I was traveling from Taizhou in Jiangsu province to Wuhan, the capital of Hubei. It was slated to be an eleven hour ride, and the train left at just the right time to make the jaunt a true over-nighter:  I boarded around 7:30 PM and would arrive a little before 7 AM. Perfect: this train is a moving hotel.

The last thing I looked out upon the night before was the train station at Fuyang. We were sitting idle in a station for far longer than what is warranted to drop off and pick up passengers, and I got annoyed that the steady beat of chunk-chunk, chunk-chunk, chunk-chunk that had rocked me to sleep had come to an extended halt. I got curious that something interested may have been outside, and I am extremely poor at putting down this feeling — even if it means waking up from a comfortable sleep and stumbling through a train of snoring Chinese. I jumped down from my bunk and rushed for a window.

Outside was one of the most forlorn places this country has to offer. If any place in the deserves to be called forsaken it is this Fuyang. Over a three year period at the end of the 1950s two million people reportedly starved to death here. It was the height of Mao’s Great Leap Forward, and the worst famine in modern history was in full effect. The death rate during this time in this city was higher than in Cambodia under the Khmer Rouge. Then, in the 1990s, widespread blood selling programs lead to entire villages here being infected with HIV. In 2003, the contaminated milk scandal — where 189 babies grew abnormally large heads and suffered malnutrition, of which 12 perished — had its epicenter in the place I was looking out upon.

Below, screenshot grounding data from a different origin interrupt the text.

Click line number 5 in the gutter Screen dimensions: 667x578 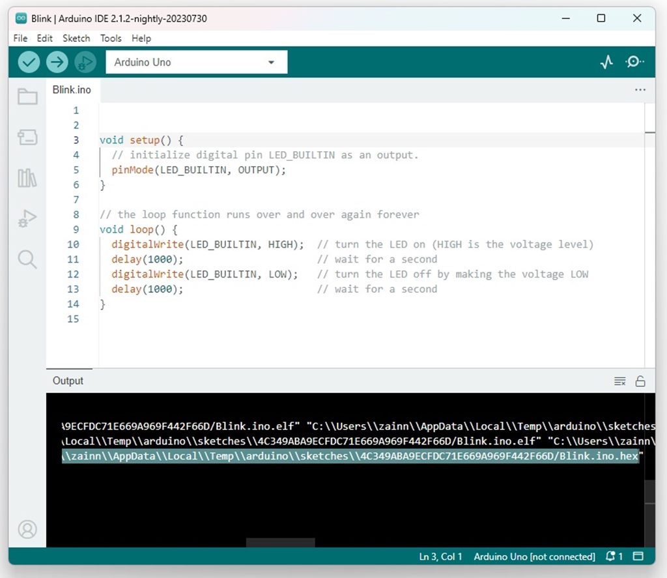coord(76,169)
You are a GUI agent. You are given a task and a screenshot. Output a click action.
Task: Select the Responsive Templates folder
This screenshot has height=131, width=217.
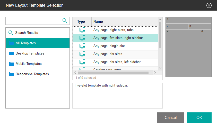point(32,74)
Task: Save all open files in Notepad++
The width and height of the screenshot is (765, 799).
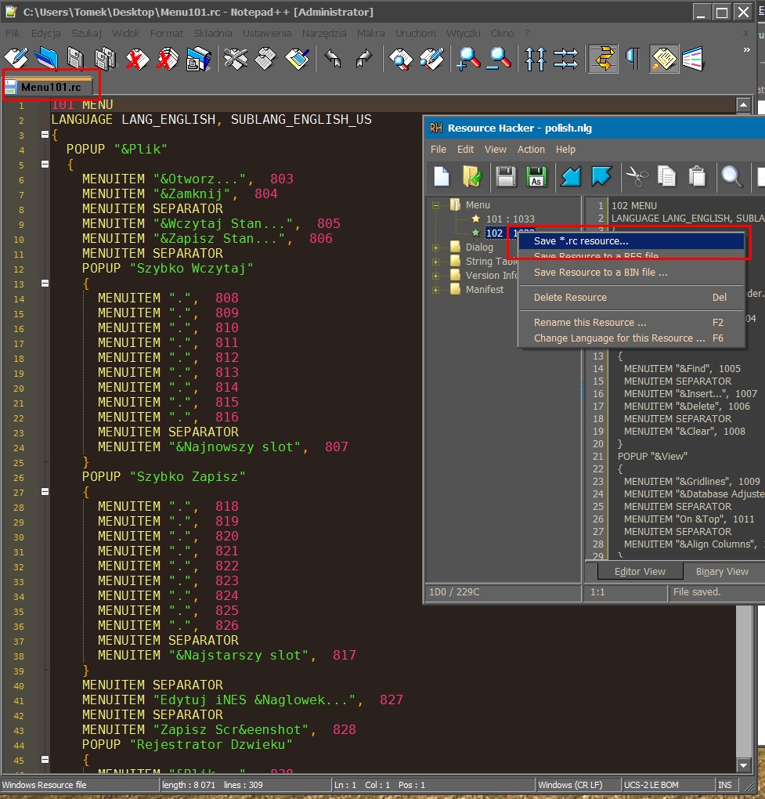Action: [104, 59]
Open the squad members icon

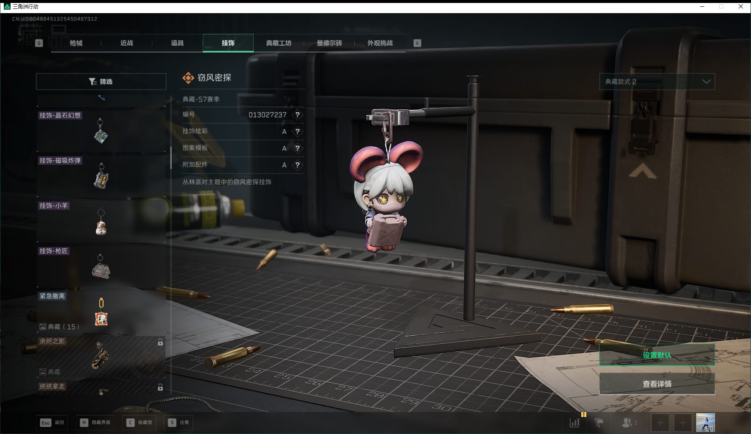point(627,423)

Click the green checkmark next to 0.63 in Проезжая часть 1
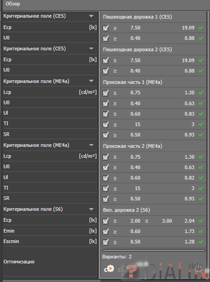201,103
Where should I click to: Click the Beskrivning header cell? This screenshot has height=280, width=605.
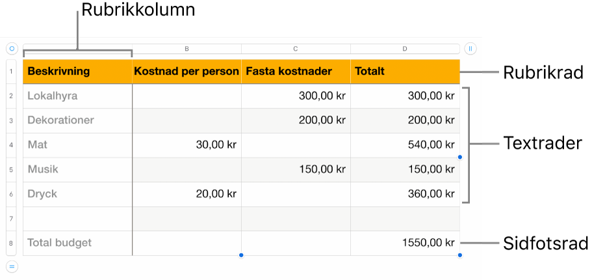pyautogui.click(x=77, y=71)
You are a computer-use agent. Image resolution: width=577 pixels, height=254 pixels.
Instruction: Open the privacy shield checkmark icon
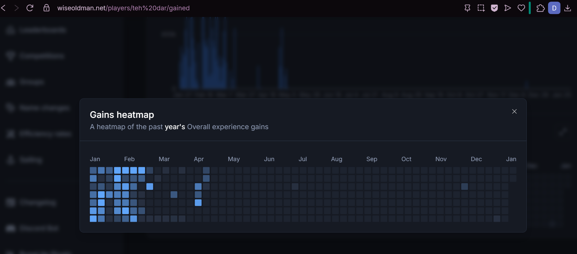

In 2008, an outbreak of hand, foot, and mouth disease infected 3,000 children, killing 20. Add to this a string of major government corruption cases thrown into the mix (some resulting in executions) and Fuyang has perhaps earned its reputation as a “wounded city.”

Lets get out of here.

It was now morning on this train and everybody was getting out of their bunks, putting clothes on over their long underwear, opening packages of dehydrated noodles, and heading to the bathrooms. I avoided the later for as long as possible, as I know what is done to these places at this time. I will put it this way: if missed marks are frequent during the best of times on Chinese trains, mornings seem to be when the collective aim is at its worse. But no missed-mark on this train was perhaps as bad for me as the one that occurred on my bunk before I got to it.

When I boarded this train the night before the conductor hesitated and got really nervous when I handed her my ticket. On long train journeys, the conductors also serve as babysitters for the passengers in their car. It is usually a standard procedure when getting on a sleeper car to give the conductor your ticket and receive a plastic card with your bunk number on it in return. This is so you don’t lose your ticket and so the conductor can make sure you get off the train at your stop. Yes, they actually wake you up when you’re close to arriving. This may seem at first like a kind service, but actually there is a good chance that another passenger is hop into your berth soon after you leave it.

But this time I handed the lady my ticket and she just stood there nervously repeating my bunk number over and over again as though she was trying to think of a solution for something. I thought that there may have been a straggler left over in my bunk, but she eventually called her meditation to a halt and just handed me my card.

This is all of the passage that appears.